Although the lack of being active and spending time outdoors was a large part of my reasoning for moving into a van and traveling, there was more to it than that. I began to see how simple it would be to become complacent in the comfort of my desk job, to let my life gradually morph into something I never wanted.
As we settle into routines in our adult lives, it’s so easy for our world to shrink. For the day to day monotony to take over, slowly excluding that which doesn’t fit easily into the shape of the life we’ve settled into. New experiences become less common, we stop pushing our boundaries, stop learning, stop questioning. It becomes easy to feel the only safe place is that which is familiar to you.

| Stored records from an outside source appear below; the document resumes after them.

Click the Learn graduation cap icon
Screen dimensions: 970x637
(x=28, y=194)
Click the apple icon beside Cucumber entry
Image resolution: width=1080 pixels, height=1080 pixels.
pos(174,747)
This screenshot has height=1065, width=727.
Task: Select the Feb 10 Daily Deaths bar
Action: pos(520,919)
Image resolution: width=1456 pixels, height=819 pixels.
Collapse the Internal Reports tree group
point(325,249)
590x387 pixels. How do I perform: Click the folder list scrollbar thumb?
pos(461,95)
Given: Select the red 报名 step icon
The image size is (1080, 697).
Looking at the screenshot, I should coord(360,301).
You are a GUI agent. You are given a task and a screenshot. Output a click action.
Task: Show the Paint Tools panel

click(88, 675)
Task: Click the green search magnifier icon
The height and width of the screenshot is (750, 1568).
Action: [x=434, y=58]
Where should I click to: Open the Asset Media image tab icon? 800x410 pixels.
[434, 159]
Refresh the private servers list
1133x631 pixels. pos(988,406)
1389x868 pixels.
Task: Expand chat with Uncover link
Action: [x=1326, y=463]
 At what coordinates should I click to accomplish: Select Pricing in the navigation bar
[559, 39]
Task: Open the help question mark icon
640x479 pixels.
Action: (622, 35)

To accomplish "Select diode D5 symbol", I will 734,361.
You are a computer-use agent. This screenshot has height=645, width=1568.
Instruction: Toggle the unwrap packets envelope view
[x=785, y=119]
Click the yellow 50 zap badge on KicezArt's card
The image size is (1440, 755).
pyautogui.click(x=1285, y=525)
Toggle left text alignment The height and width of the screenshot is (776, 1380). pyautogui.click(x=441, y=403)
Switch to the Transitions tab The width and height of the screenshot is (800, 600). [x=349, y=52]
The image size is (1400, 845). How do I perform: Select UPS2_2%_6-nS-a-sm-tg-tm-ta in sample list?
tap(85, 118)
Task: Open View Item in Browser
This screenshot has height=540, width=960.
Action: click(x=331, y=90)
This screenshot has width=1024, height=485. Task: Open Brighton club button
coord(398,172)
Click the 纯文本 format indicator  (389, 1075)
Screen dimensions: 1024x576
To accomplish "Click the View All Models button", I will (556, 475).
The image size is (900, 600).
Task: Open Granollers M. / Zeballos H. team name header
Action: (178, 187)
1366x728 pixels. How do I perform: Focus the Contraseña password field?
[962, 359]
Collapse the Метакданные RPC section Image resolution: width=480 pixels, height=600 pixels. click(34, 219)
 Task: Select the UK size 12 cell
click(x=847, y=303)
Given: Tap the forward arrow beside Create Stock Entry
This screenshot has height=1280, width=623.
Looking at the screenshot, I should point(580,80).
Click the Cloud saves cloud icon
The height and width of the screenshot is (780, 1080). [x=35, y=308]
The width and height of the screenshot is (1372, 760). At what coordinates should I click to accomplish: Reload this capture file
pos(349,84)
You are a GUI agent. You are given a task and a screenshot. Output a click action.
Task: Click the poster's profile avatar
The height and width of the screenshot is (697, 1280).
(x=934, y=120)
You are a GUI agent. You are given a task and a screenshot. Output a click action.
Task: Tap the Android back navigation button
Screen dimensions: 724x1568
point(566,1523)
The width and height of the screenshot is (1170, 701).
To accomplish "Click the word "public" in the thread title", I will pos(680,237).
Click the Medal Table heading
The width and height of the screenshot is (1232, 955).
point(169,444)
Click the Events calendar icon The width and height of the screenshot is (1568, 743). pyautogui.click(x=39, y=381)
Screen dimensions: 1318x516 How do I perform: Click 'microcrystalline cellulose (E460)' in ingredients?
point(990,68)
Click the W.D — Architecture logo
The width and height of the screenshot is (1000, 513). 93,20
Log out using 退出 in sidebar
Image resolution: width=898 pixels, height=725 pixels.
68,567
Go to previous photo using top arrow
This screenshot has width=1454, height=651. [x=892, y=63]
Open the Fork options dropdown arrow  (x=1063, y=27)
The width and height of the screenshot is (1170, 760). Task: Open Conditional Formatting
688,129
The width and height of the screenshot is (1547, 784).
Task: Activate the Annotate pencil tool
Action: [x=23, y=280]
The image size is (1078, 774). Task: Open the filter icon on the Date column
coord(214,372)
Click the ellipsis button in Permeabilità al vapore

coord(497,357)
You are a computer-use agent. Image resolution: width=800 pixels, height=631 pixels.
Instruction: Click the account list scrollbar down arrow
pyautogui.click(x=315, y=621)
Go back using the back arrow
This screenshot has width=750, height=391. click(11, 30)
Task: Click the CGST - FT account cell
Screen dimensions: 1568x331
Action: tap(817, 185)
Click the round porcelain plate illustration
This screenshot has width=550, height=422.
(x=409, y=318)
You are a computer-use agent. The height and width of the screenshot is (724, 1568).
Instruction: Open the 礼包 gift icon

But that mindset is where the real danger lies. When we’re fearful of the unknown, fearful of what we don’t understand. When we let our world shrink past that critical threshold where we routinely get out of our comfort zone, it becomes a feedback loop where we push ourselves less and our world gets ever smaller.
Fortunately this cycle works the opposite way as well. When you get out of your comfort zone and expand your horizons, it becomes easier to push your boundaries the next time. This leads to more new experiences, a broader worldview, and sunshine, rainbows, and unicorns all around.
There are many ways to accomplish this, but my favorite is (surprise, surprise) to get out and travel! Go see the world for yourself and learn about it firsthand. Take a trip somewhere you’ve never been, do things you wouldn’t usually do, talk to people you wouldn’t normally meet. When you push your boundaries like this, your world gets bigger instead of smaller.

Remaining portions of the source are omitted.